The poems in Sarah A Chavez’s new chapbook, like everything else we loved, have a sullen undertone, but they are not devoid of hope. In fact, the entire text offers a unique way to be hopeful when you’ve lost someone incredibly important—especially via that person’s untimely death.

The collection, which is epistolary in nature (rare in an entire collection of contemporary works), is forthcoming from Pork Belly Press.

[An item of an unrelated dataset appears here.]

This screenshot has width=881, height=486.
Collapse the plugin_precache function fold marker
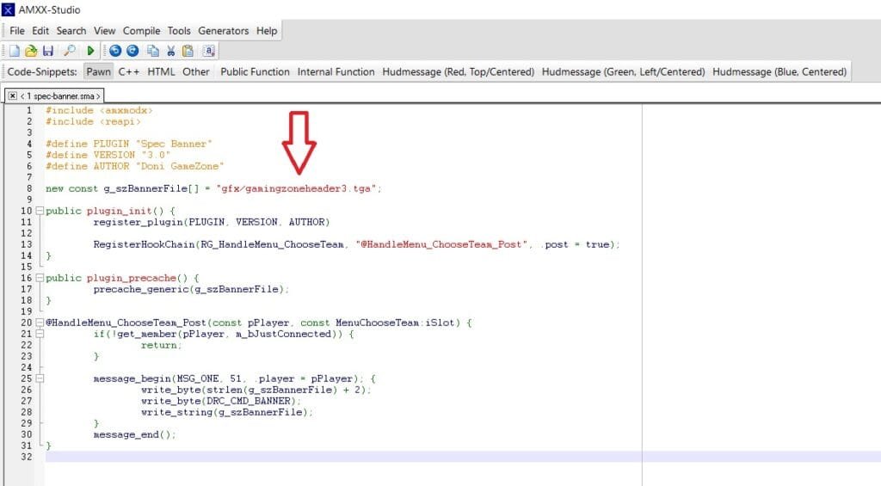click(40, 278)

In “Dear Carole, Dermatologists call the body a ‘trunk’,” the narrator says:

“Like losing you, the loss
of the tree was quick. One day,
diagnosis, the next day dust
from the wood chipper coated
the large hold in the grass
where the stump was pulled out.
A hole so big I could sit in it;

So I did, and I ran my hand
along the edges of still root,
connectionless beneath
the grassy surface. I put
my tongue to the limbs’ ashes,
sawdust caught in my lashes.

Even so, I like the idea
of being a tree” (5).

This poem tries to deal with the loss of something firm in the narrator’s life which has now disappeared. Because trees live so long, most of us forget that they all die—just like us. The narrator crawls into the emptiness where the tree used to be and we can feel that depth of loneliness we all feel one time or another.

The themes of death, loss of love, internal and surface level disease and mental health can help a range of readers cope with various types of loss but the poems do not play out like a lot of other love poems I have read. There is a darkness in Chavez’s work that is just so real and realistic. The text doesn’t sugarcoat anything, and it doesn’t try to be happy. The narrator is just trying to be.

In “Dear Carole, it hurts to look at things,” the narrator writes:

“I am the ink, you the ghost skin
the paper, and the moment
I stop writing
you’ll disappear again
taking these words with you” (7).

Like an offering to a lost love, the poems offer a chance to try and heal, but not in the cliché ways of polite society. Here, it seems like the narrator is working through the fear of losing someone completely. Death takes people away in one way, but then we slowly lose them more over time. When someone dies people say things like “time heals all wounds” or “they’ll still be with you” and other such nonsense, but loss of loved ones often seems to never dissipate. Chavez’s collection does not attempt to comfort the reader, because the narrator finds little comfort in Carole’s death. Carole is obviously one of the most important relationships the narrator has ever had, and I think we can all relate to the collection in this way, whether we have lost loves due to death or to just falling apart. Loss always seems to connote an emptiness and the work does a good job at unboxing the empty shell left behind by this sort of loss.

The narrator of the letters keeps the lover alive through the act of dreaming. In “Dear Carole, in my dream last night,” it says:

“I hear it like a stage whisper, breathing in my ear,
Nina Simone’s ‘I put a spell on you.’
I like this song, I say, shouting again

to cover the distance and din of your voice
reverberating against the mirrors. You don’t respond” (8).

The narrator walks the reader through the stages of grief, ending the collection with ghosts. In “Dear Carole, I look out the window,” we are left with a stark but somehow hopeful image:

“you will
feel the tingling
touch of my fingers
on your phantom limbs
and remember
you meant to haunt me”

And even though ghosts may not sound hopeful at first—when you’ve lost someone you can’t live without, you’ll understand that haunting is still presence and sometimes that has to be good enough because it’s all you’ve got (12). I loved every word of like everything else we loved because it helped me cope with my own hauntings. And it can help you, too.